Tidak ada keraguan sedikitpun dari ucapan Wildan. Pria itu terdengar begitu percaya diri dengan setiap perkataan yang keluar dari mulutnya.

“Kau yakin mereka akan menerimanya? Kau tahu bukan….”

Perkataan Malik tertahan lebih dulu sewaktu Wildan menyelanya lebih dulu. Pria itu berdiri, menatap sang sahabat dengan tatapan tajam nun datarnya.

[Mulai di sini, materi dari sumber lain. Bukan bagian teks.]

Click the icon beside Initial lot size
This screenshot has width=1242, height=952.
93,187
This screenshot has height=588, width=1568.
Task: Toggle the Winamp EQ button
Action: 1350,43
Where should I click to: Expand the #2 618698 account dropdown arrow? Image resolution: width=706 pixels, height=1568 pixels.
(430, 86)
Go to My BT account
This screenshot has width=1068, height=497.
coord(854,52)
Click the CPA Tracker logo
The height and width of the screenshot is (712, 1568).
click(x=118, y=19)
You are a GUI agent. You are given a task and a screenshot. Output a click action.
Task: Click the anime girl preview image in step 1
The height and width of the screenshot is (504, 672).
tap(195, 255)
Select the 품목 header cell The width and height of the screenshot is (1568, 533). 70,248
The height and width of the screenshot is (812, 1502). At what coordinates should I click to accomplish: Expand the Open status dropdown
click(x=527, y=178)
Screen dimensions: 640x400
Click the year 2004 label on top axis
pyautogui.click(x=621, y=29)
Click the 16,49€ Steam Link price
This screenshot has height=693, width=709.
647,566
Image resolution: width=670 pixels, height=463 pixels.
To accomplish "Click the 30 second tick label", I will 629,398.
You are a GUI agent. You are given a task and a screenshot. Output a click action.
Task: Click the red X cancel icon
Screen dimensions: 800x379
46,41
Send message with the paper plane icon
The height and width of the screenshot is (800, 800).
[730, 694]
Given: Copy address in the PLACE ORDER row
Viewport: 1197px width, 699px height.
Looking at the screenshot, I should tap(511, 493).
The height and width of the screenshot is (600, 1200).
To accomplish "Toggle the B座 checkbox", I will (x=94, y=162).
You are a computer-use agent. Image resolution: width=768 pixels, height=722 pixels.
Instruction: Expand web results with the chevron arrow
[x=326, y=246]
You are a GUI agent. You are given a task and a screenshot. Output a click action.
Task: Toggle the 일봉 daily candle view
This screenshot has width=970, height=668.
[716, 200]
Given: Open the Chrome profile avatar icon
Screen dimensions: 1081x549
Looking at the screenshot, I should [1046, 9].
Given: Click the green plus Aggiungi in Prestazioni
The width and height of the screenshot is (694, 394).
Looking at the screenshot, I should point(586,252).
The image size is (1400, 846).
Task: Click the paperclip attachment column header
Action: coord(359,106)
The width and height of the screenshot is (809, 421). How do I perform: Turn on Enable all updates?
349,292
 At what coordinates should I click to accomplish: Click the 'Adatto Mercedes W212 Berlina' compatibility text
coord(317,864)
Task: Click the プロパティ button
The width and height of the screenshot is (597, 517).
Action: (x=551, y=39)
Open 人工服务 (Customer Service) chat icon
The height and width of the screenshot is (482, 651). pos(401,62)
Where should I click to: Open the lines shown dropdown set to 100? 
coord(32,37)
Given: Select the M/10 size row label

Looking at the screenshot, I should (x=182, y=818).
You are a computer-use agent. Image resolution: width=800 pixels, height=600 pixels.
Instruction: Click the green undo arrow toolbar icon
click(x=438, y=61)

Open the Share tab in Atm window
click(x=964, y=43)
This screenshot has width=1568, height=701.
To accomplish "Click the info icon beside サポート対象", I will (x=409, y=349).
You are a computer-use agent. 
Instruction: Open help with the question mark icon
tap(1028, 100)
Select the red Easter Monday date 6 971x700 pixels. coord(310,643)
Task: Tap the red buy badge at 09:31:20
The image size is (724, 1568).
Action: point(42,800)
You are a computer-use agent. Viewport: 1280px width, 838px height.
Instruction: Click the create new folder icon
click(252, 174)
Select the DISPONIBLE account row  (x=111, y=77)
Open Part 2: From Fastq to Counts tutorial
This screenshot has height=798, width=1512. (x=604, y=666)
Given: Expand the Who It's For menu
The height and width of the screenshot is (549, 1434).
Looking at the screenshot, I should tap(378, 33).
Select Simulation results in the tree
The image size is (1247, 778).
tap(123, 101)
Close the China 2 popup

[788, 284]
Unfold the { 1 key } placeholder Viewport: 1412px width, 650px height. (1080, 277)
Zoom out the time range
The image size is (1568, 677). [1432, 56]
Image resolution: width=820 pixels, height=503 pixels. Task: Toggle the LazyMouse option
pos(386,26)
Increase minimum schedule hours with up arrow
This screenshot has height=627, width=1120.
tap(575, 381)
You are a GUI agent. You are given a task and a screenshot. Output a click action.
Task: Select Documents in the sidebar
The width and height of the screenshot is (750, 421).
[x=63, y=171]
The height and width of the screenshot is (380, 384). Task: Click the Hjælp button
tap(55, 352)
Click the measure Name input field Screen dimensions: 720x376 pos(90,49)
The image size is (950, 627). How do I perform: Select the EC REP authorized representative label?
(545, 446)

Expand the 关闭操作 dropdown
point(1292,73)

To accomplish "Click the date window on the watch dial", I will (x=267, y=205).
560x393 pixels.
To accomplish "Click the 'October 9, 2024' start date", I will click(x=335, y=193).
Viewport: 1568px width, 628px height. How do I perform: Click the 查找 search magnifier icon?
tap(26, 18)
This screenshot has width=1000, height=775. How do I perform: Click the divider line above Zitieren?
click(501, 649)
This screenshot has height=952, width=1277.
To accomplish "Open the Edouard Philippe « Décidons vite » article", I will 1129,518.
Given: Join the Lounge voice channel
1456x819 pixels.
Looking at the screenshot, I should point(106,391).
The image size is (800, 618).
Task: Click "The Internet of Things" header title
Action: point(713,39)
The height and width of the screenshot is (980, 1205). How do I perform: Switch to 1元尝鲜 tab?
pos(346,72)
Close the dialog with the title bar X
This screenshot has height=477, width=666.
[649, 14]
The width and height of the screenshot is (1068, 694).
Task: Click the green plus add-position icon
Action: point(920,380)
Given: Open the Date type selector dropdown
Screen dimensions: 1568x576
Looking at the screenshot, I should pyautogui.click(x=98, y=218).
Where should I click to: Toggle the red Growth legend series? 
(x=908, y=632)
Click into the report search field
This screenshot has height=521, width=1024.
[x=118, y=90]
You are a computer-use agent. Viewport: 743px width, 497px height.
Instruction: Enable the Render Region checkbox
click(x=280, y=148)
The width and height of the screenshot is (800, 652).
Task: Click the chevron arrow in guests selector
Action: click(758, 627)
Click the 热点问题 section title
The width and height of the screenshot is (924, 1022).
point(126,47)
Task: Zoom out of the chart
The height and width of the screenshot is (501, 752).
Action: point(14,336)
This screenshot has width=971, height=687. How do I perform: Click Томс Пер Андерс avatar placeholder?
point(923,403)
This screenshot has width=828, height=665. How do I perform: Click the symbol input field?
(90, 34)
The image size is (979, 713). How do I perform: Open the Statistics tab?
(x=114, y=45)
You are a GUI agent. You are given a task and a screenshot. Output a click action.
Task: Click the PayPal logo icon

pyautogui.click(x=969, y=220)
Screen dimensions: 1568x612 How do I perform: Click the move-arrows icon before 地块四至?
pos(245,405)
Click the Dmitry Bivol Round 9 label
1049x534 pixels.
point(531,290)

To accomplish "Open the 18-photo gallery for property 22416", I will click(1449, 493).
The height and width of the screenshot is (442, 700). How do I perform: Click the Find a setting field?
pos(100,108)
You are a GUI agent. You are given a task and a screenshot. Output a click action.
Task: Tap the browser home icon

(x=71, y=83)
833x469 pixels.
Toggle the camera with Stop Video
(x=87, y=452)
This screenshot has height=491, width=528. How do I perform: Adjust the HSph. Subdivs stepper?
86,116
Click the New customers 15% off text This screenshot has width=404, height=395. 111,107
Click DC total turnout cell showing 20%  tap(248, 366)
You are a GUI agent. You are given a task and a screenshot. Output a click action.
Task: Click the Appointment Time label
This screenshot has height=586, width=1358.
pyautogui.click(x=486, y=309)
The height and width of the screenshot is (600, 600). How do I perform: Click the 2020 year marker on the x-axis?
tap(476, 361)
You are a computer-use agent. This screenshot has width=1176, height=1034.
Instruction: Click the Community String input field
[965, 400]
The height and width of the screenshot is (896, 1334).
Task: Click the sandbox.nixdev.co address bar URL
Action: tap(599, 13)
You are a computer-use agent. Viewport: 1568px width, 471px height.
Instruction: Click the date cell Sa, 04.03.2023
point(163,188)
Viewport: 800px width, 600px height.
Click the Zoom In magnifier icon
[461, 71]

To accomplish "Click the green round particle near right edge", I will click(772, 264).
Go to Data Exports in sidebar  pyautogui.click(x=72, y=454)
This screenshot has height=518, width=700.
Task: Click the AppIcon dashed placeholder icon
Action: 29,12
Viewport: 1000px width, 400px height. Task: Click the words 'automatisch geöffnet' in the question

“Aku tidak peduli dengan pendapat mereka, Malik. Menerima atau tidak, itu bukan urusanku. Aku hanya ingin mengenalkan Jena pada mereka karena saat ini dirinya juga menjadi bagian dari keluarga Aditama, lagipula sejak kapan aku peduli dengan ucapan orang lain?”

Malik tidak menyahut, pria itu hanya bisa menghela napas begitu mendengar perkataan Wildan dengan nada tegas.

Jika ia sudah berkata seperti itu, artinya tidak ada seorang pun yang bisa mengubah keputusan Wildan. Ia akan tetap melakukannya apapun yang terjadi.

Pagi datang dengan cepat. Jena bangun lebih awal dari biasanya, ia merasa canggung dan gugup karena akan bertemu dengan keluarga Wildan.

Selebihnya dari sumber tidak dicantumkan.